→ Work required: Leaving out all pictures, copy the lines below exactly, from the line with "Select the $8.07 corn price cell" to the last line, both ends included.

→ Given records:
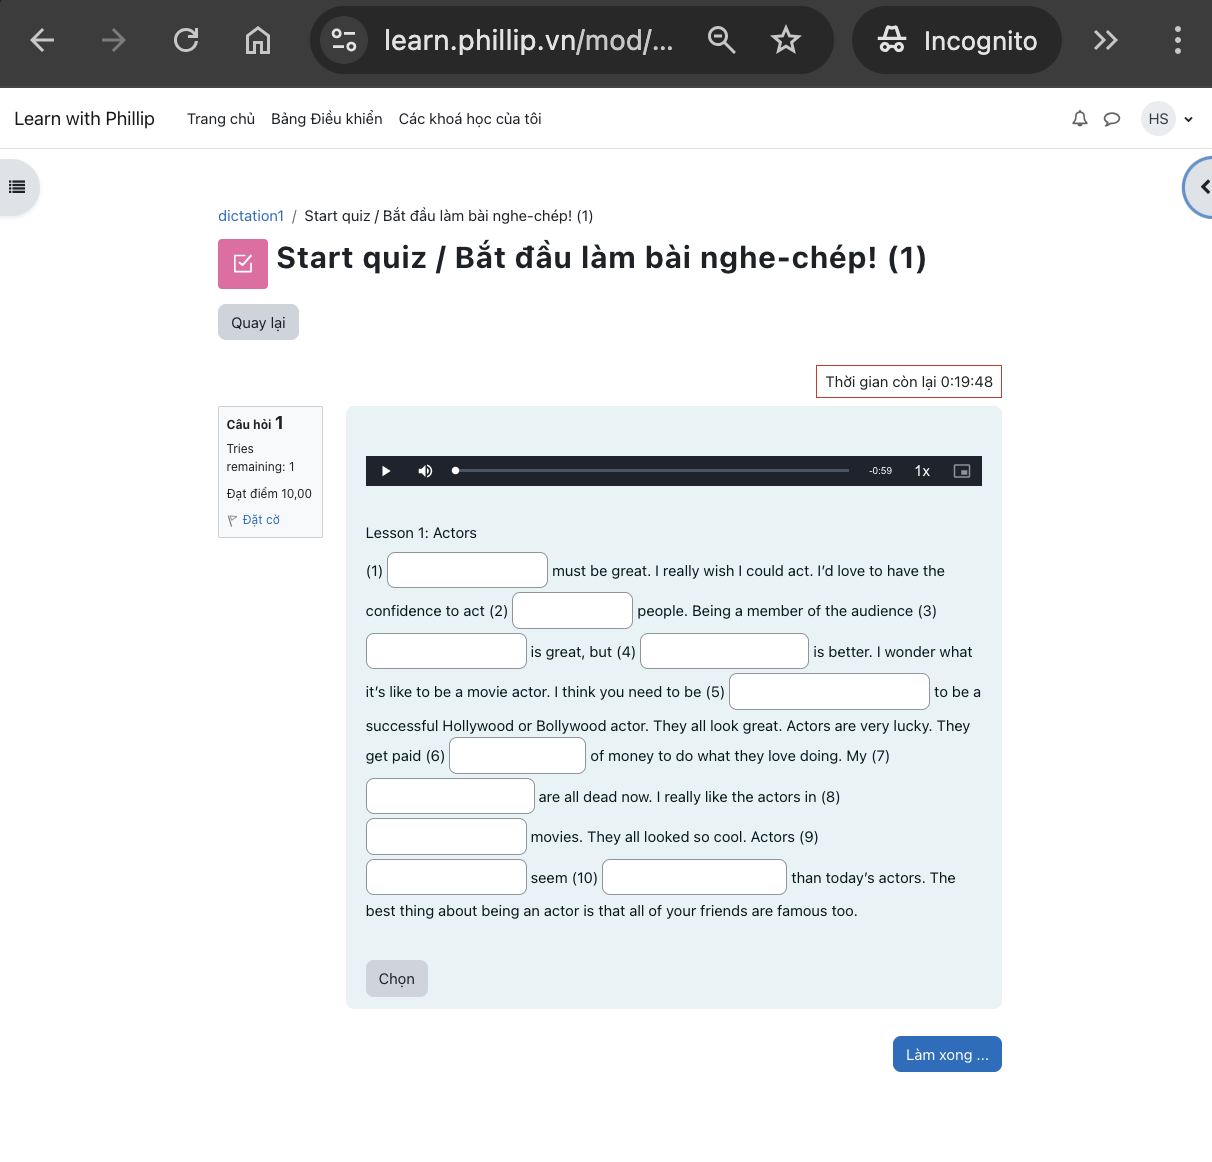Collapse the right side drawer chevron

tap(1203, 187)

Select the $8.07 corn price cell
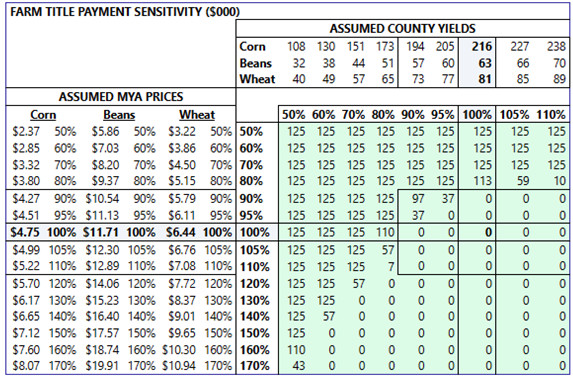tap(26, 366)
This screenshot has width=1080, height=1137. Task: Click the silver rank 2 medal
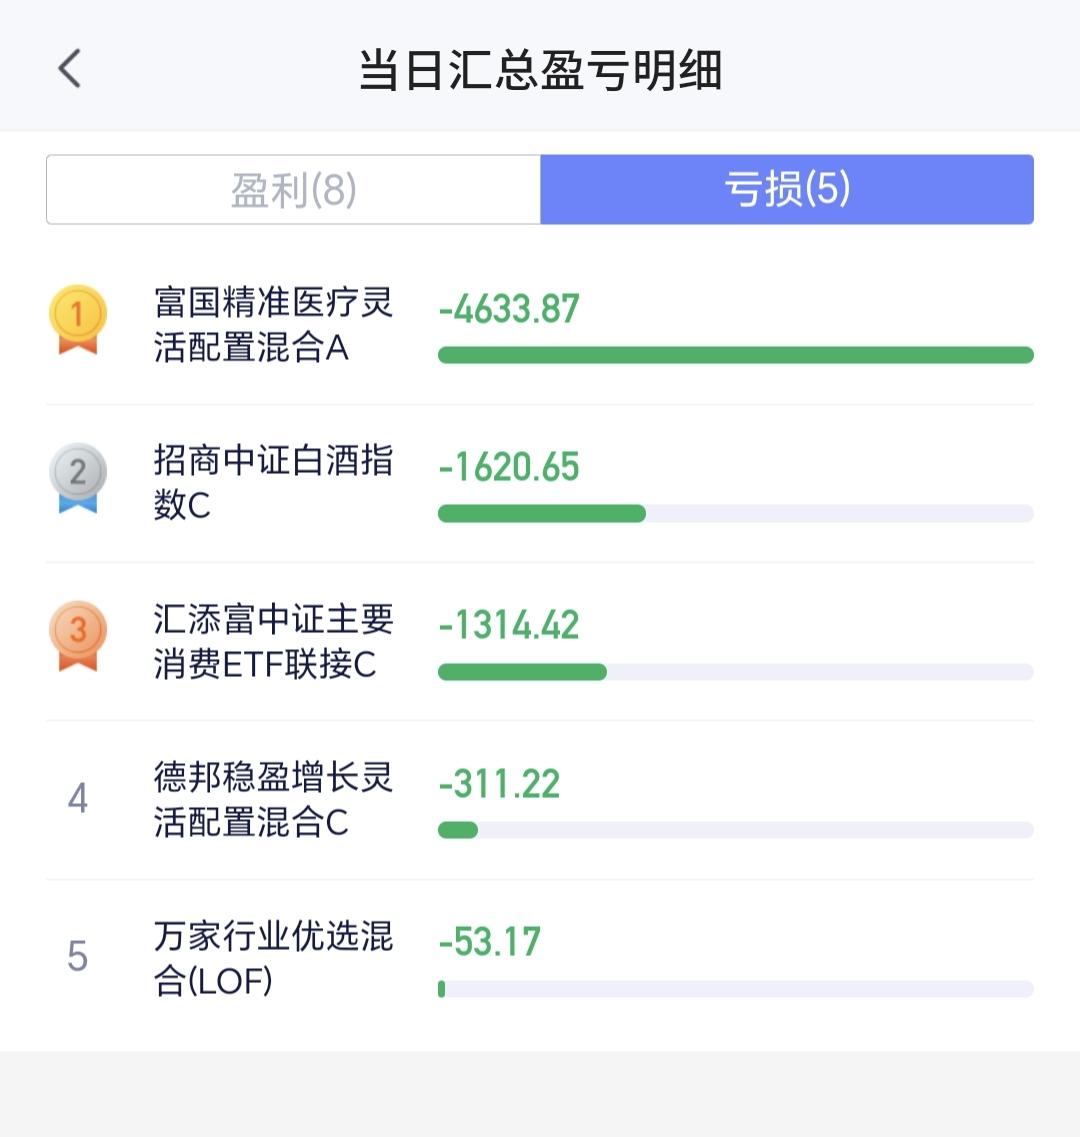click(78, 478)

→ The completed task:
Select the $8.07 corn price cell
tap(26, 366)
This screenshot has width=1080, height=1137. Task: Click the silver rank 2 medal
click(78, 478)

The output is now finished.